[START OF Reading text]
Assume that $v_x(0)$ and  $v_y(0)$ are both strictly positive
 (in other words, $v\si > 0$ and $0<\t<{\pi\over2}$).
 {\it Note:\/} $\t$ is a {\it constant}, parametrizing the initial 
data; it is {\it not\/} the polar coordinate of the vector 
$\vc{v}(t)$, which is a function of~$t$.
 The subscript ``i'' stands for ``initial''\negthinspace,
 ``f'' stands for ``final''\negthinspace, and ``0'' stands for 
``zeroth-order'' --- that is, the solution without drag.
 \vs

 When drag is neglected, the solution for the components of 
position and velocity is
 $$ x_0(t) = v\si \cos\t \,t, \qquad y_0(t) = v\si \sin\t \,t -
{\textstyle{1\over2}}g t^2, $$
 $$v_{x0}(t) = v\si \cos\t, \qquad v_{y0}(t) = v\si \sin\t - gt.$$
 Where (and when) does the projectile land?
 Setting $y_0(t\sf)=0$, we find that 
 $$ t\sf = {2 v\si \sin\t \over g} \,, \qquad
  x\sf \equiv x_0(t\sf) = {2 v\si^2 \sin\t \cos\t\over g}
 ={ v\si^2 \sin(2\t) \over g}\,.$$
 Therefore, given $x\sf\,$, you can find $v\si$ and $\t$ that will 
enable you to hit that target.
(In fact, you can hold $\t$ fixed and vary $v\si\,$, or you can hold 
$v\si$ fixed (if it's sufficiently large) and vary $\t$, depending 
on the design of your launcher.)
[END OF Reading text]
Do this: Copy out the full projectile-motion text above verbatim, character for character.
[START OF Data]
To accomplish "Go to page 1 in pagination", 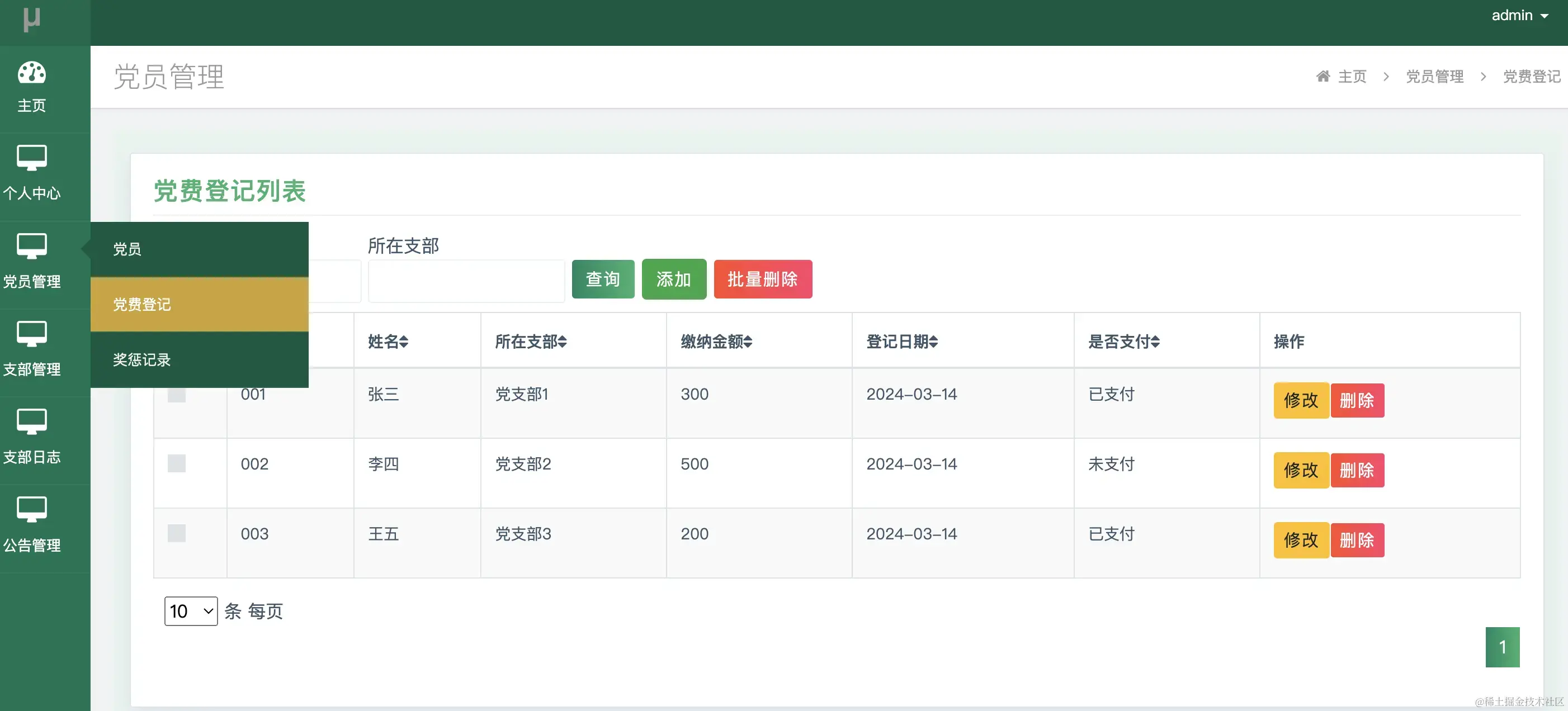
[END OF Data]
Result of this task:
Assume that $v_x(0)$ and  $v_y(0)$ are both strictly positive
 (in other words, $v\si > 0$ and $0<\t<{\pi\over2}$).
 {\it Note:\/} $\t$ is a {\it constant}, parametrizing the initial 
data; it is {\it not\/} the polar coordinate of the vector 
$\vc{v}(t)$, which is a function of~$t$.
 The subscript ``i'' stands for ``initial''\negthinspace,
 ``f'' stands for ``final''\negthinspace, and ``0'' stands for 
``zeroth-order'' --- that is, the solution without drag.
 \vs

 When drag is neglected, the solution for the components of 
position and velocity is
 $$ x_0(t) = v\si \cos\t \,t, \qquad y_0(t) = v\si \sin\t \,t -
{\textstyle{1\over2}}g t^2, $$
 $$v_{x0}(t) = v\si \cos\t, \qquad v_{y0}(t) = v\si \sin\t - gt.$$
 Where (and when) does the projectile land?
 Setting $y_0(t\sf)=0$, we find that 
 $$ t\sf = {2 v\si \sin\t \over g} \,, \qquad
  x\sf \equiv x_0(t\sf) = {2 v\si^2 \sin\t \cos\t\over g}
 ={ v\si^2 \sin(2\t) \over g}\,.$$
 Therefore, given $x\sf\,$, you can find $v\si$ and $\t$ that will 
enable you to hit that target.
(In fact, you can hold $\t$ fixed and vary $v\si\,$, or you can hold 
$v\si$ fixed (if it's sufficiently large) and vary $\t$, depending 
on the design of your launcher.)